**Written request**
Write out the rows below without alteration, from the line containing "Task: Open the three-dot more options menu" to the line containing "Viewport: 243px width, 273px", including both of those lines.

Items listed in a dataset:
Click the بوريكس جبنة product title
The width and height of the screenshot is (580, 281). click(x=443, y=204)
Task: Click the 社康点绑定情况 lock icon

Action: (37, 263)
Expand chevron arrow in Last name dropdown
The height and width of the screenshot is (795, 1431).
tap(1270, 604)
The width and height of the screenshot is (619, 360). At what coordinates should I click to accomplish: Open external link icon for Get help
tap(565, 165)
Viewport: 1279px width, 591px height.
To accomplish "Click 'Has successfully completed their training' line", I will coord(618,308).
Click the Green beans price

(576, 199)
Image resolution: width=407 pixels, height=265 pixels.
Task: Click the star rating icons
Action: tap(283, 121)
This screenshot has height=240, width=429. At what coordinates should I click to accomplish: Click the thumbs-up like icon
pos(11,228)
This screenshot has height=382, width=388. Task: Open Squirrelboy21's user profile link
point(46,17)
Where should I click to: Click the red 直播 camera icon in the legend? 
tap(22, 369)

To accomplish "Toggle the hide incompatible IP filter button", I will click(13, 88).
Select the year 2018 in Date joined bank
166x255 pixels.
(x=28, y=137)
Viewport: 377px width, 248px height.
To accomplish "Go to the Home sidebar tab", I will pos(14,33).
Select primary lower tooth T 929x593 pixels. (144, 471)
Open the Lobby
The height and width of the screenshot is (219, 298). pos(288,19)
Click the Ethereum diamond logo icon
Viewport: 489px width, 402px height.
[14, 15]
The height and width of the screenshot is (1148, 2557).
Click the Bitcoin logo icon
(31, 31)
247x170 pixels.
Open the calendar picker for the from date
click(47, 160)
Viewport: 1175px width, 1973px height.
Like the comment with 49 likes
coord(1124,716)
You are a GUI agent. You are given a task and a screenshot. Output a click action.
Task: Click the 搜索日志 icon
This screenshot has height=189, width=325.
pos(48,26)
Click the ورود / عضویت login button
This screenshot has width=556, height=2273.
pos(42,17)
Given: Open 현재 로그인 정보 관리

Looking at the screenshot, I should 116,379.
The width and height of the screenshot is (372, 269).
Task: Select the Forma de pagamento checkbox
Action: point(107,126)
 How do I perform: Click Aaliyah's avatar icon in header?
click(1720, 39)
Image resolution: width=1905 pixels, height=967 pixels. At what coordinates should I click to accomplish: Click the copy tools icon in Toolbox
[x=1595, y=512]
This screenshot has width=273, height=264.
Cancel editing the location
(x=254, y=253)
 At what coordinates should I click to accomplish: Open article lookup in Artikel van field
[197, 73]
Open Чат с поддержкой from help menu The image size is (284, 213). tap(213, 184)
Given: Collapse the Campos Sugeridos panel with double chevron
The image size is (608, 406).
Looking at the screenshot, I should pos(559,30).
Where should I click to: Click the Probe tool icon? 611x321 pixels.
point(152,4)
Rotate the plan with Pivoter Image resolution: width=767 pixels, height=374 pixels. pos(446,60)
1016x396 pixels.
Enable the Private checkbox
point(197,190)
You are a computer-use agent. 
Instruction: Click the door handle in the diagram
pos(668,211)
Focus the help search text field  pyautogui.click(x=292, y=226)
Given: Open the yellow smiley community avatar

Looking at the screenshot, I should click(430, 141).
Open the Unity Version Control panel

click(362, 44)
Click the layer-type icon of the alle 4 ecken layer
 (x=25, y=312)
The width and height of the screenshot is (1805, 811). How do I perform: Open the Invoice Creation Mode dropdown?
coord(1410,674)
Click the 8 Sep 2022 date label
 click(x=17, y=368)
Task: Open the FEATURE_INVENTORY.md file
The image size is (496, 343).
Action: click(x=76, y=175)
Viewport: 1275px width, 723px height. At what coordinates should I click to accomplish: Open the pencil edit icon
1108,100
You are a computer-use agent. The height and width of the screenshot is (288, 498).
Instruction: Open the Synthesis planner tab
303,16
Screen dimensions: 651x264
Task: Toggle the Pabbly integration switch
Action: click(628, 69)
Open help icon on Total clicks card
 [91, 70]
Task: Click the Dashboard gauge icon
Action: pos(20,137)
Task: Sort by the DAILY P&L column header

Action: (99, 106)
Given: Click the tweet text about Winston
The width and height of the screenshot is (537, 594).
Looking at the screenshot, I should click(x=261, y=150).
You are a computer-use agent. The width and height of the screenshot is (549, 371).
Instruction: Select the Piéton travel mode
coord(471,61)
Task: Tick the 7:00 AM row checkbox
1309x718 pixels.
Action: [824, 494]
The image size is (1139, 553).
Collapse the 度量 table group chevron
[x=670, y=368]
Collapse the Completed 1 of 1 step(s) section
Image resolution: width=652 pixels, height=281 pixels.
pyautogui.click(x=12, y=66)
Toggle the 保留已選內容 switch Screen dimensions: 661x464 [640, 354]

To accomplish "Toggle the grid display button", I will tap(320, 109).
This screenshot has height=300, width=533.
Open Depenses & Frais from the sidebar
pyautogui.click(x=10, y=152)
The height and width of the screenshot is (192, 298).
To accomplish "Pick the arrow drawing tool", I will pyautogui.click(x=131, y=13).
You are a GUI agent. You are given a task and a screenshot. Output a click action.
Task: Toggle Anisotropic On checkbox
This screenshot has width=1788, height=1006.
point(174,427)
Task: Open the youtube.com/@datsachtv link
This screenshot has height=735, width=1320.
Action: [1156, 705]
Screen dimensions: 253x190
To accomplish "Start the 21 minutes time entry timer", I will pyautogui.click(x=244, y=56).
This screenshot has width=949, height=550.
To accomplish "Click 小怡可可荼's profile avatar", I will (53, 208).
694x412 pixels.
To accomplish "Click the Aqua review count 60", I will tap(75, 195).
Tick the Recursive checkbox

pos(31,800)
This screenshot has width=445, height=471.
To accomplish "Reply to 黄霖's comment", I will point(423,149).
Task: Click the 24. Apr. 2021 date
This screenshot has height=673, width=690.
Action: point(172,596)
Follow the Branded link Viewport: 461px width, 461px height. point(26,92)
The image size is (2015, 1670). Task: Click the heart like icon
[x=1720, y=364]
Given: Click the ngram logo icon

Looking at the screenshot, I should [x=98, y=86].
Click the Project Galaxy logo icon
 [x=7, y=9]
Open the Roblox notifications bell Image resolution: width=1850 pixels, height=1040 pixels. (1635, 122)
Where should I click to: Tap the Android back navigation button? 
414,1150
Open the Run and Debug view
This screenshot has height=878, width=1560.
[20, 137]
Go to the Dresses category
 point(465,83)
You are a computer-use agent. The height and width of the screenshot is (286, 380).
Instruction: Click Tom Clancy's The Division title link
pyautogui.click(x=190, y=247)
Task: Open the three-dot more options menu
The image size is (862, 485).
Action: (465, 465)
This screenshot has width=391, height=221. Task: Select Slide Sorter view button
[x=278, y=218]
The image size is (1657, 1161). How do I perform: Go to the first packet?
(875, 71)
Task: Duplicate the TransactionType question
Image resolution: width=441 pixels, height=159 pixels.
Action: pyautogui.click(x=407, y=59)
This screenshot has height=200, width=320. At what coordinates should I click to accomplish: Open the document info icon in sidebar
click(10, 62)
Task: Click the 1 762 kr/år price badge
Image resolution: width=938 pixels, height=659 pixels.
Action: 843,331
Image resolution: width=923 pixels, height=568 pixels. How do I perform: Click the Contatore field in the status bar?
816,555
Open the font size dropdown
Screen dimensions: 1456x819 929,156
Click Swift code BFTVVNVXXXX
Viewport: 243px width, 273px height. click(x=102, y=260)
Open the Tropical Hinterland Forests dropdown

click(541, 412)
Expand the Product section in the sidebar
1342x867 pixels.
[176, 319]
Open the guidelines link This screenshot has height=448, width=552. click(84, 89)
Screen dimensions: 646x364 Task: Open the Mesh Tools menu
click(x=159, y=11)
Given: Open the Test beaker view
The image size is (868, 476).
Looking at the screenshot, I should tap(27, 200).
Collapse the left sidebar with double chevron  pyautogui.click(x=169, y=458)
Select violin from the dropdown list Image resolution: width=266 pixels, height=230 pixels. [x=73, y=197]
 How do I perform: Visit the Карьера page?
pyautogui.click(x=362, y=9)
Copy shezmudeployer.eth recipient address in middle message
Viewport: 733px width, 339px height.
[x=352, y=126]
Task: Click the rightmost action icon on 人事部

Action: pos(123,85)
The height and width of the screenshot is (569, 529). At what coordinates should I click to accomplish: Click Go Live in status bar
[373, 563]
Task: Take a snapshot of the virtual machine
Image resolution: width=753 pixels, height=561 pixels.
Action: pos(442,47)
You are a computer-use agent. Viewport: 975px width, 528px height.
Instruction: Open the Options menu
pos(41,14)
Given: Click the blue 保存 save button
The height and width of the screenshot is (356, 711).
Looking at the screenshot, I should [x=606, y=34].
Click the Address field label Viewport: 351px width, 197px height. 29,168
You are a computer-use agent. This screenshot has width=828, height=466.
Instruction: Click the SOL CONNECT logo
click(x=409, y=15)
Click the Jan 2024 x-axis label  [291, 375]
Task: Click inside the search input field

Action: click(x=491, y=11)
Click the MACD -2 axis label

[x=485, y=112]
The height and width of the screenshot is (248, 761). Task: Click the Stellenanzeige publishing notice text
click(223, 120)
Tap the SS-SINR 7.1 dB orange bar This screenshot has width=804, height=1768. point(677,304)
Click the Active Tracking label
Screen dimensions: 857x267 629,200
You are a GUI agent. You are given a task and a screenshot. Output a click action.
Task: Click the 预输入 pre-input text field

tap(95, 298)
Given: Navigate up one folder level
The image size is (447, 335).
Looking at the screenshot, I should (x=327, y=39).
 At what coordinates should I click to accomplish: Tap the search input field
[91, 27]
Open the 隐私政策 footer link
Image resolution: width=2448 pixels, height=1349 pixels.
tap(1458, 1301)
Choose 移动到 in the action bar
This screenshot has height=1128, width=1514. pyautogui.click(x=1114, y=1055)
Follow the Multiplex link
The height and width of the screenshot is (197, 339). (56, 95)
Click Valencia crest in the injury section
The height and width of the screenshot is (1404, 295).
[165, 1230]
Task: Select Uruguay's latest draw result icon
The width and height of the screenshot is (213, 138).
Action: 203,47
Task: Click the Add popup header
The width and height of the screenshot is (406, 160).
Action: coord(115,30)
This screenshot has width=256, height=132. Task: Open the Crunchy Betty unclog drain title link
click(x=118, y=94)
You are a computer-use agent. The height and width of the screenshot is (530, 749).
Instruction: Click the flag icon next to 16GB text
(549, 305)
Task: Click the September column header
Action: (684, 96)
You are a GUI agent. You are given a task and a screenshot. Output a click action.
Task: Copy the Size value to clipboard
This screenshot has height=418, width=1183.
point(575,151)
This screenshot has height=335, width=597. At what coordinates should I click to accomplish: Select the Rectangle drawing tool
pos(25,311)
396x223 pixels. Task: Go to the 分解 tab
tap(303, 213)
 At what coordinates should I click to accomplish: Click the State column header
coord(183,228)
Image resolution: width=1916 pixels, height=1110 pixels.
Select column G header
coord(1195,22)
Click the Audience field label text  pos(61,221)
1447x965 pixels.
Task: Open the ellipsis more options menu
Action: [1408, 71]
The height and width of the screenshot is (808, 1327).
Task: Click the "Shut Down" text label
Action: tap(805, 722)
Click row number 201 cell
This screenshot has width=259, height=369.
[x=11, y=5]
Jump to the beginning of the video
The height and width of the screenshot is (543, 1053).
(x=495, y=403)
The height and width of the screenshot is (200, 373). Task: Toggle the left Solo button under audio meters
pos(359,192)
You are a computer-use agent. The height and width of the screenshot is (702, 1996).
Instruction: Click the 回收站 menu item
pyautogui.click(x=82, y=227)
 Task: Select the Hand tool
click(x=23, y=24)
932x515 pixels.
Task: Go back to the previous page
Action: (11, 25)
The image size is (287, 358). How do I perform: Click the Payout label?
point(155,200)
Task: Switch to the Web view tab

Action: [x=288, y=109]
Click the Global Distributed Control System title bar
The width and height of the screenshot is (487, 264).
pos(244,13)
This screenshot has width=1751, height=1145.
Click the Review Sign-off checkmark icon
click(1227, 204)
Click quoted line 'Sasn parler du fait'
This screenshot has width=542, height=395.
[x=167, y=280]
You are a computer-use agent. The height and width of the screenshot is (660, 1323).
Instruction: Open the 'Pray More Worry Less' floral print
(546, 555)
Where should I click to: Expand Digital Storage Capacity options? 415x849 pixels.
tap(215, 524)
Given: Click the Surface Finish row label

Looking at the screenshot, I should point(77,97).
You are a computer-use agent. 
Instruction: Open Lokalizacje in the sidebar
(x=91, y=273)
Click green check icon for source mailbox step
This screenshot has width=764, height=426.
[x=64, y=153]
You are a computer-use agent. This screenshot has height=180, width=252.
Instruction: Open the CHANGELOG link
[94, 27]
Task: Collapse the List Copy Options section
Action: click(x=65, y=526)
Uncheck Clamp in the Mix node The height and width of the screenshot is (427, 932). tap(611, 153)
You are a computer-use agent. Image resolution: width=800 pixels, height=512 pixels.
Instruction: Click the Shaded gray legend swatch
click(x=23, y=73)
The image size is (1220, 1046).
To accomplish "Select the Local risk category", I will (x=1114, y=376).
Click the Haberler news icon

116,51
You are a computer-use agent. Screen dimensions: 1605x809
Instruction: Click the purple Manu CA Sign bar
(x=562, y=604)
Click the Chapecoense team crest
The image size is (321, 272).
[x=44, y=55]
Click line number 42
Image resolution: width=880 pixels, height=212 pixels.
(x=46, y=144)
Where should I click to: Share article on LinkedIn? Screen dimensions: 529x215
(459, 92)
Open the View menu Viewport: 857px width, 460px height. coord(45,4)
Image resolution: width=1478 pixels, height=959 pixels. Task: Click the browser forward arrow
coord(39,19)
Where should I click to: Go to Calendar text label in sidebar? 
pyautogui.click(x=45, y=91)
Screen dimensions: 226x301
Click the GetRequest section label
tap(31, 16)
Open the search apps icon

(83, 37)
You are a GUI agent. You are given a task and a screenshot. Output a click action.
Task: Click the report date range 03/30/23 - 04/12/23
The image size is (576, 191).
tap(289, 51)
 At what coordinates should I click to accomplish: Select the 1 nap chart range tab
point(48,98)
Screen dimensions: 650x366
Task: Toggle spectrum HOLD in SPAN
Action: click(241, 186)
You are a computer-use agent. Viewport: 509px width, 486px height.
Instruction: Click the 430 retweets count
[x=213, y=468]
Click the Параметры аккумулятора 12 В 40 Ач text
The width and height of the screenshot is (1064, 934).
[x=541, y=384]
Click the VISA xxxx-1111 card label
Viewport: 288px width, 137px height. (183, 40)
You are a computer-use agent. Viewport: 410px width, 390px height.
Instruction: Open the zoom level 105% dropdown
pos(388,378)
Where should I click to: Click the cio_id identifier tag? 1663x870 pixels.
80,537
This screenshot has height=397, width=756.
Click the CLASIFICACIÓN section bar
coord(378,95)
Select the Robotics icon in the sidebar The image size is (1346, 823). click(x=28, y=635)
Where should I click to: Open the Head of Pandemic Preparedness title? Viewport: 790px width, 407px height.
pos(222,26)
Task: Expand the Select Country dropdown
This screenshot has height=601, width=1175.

**Solution for this exercise**
Task: Open the three-dot more options menu
The image size is (862, 485).
Action: (465, 465)
This screenshot has width=391, height=221. Task: Select Slide Sorter view button
[x=278, y=218]
The image size is (1657, 1161). How do I perform: Go to the first packet?
(875, 71)
Task: Duplicate the TransactionType question
Image resolution: width=441 pixels, height=159 pixels.
Action: pyautogui.click(x=407, y=59)
This screenshot has height=200, width=320. At what coordinates should I click to accomplish: Open the document info icon in sidebar
click(10, 62)
Task: Click the 1 762 kr/år price badge
Image resolution: width=938 pixels, height=659 pixels.
Action: 843,331
Image resolution: width=923 pixels, height=568 pixels. How do I perform: Click the Contatore field in the status bar?
816,555
Open the font size dropdown
Screen dimensions: 1456x819 929,156
Click Swift code BFTVVNVXXXX
Viewport: 243px width, 273px height. click(x=102, y=260)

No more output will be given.